[AVAILABLE DATA — start]

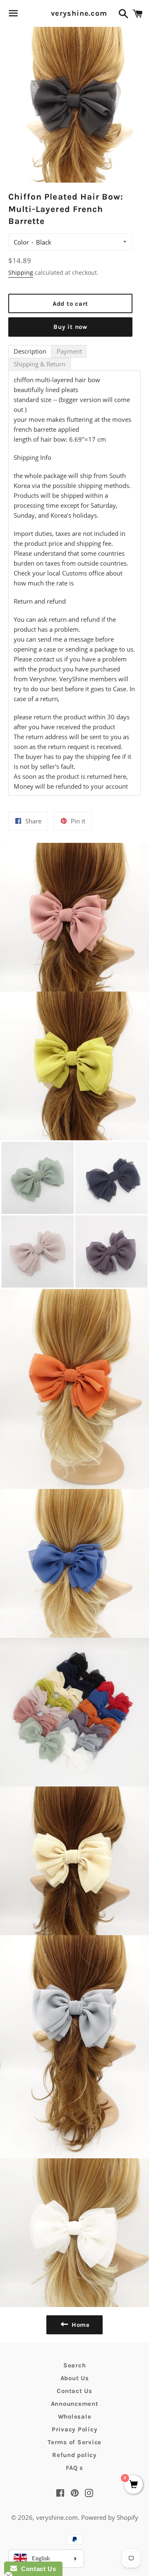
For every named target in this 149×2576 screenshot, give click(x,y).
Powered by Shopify (109, 2517)
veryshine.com (74, 13)
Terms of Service (74, 2442)
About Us (74, 2378)
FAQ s (74, 2467)
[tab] (30, 351)
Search (74, 2365)
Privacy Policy (75, 2429)
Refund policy (74, 2455)
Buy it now (70, 327)
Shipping (20, 272)
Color (21, 242)
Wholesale (74, 2416)
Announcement (75, 2403)
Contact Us (74, 2391)
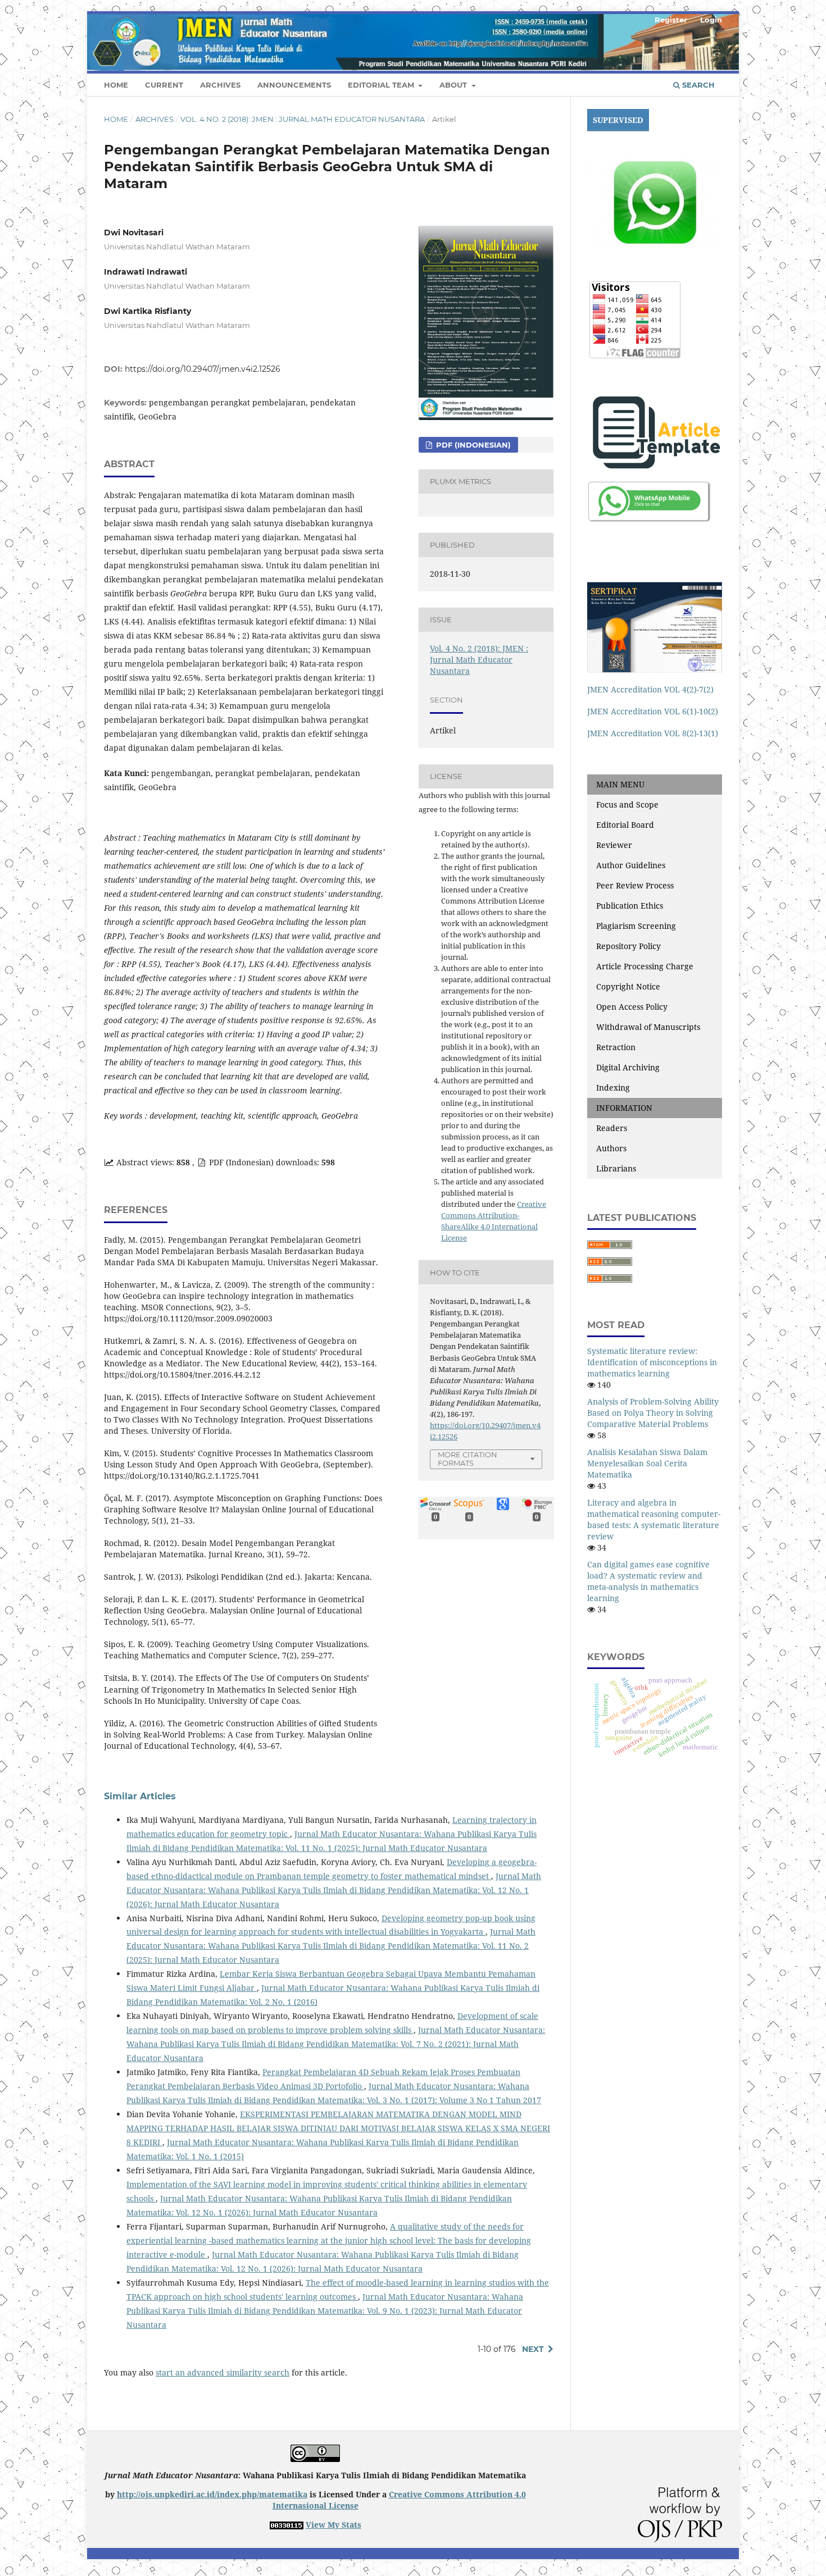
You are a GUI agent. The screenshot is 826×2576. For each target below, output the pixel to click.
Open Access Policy (632, 1006)
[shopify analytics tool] (286, 2524)
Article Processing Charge (644, 966)
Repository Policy (628, 946)
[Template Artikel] (654, 431)
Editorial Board (625, 824)
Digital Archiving (628, 1067)
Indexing (613, 1087)
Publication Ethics (629, 905)
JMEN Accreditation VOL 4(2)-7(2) (650, 689)
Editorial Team (382, 84)
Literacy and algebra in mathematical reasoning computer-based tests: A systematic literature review (653, 1519)
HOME (116, 84)
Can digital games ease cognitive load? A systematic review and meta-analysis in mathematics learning (648, 1581)
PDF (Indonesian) (472, 444)
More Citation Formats (467, 1458)
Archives (220, 84)
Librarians (616, 1168)
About (454, 84)
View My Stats (333, 2524)
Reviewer (614, 845)
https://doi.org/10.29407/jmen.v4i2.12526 (202, 369)
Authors (611, 1148)
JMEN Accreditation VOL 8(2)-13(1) (652, 733)
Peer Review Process (635, 885)
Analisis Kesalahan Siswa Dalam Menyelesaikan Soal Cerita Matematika (647, 1463)
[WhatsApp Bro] (649, 501)
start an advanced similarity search (222, 2372)
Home (116, 119)
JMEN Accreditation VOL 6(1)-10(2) (652, 711)
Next (533, 2349)
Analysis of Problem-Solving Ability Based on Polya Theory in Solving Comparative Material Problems (653, 1412)
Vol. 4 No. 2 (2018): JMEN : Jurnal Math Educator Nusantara (302, 119)
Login (711, 19)
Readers (611, 1128)
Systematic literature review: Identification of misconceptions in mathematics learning (652, 1362)
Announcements (294, 84)
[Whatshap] (654, 202)
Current (164, 84)
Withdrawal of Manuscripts (648, 1027)
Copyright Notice (628, 986)
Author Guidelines (630, 865)
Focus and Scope (627, 804)
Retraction (616, 1047)
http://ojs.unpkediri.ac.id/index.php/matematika (212, 2494)
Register (671, 19)
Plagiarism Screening (636, 925)
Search (697, 84)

[AVAILABLE DATA — finish]

→ **GOAL OF THE EXERCISE**
Please copy only the lines from the one with "Withdrawal of Manuscripts (648, 1027)" through the final line of the records above, both ends included.

→ **ANSWER TO THIS PROBLEM**
Withdrawal of Manuscripts (648, 1027)
Copyright Notice (628, 986)
Author Guidelines (630, 865)
Focus and Scope (627, 804)
Retraction (616, 1047)
http://ojs.unpkediri.ac.id/index.php/matematika (212, 2494)
Register (671, 19)
Plagiarism Screening (636, 925)
Search (697, 84)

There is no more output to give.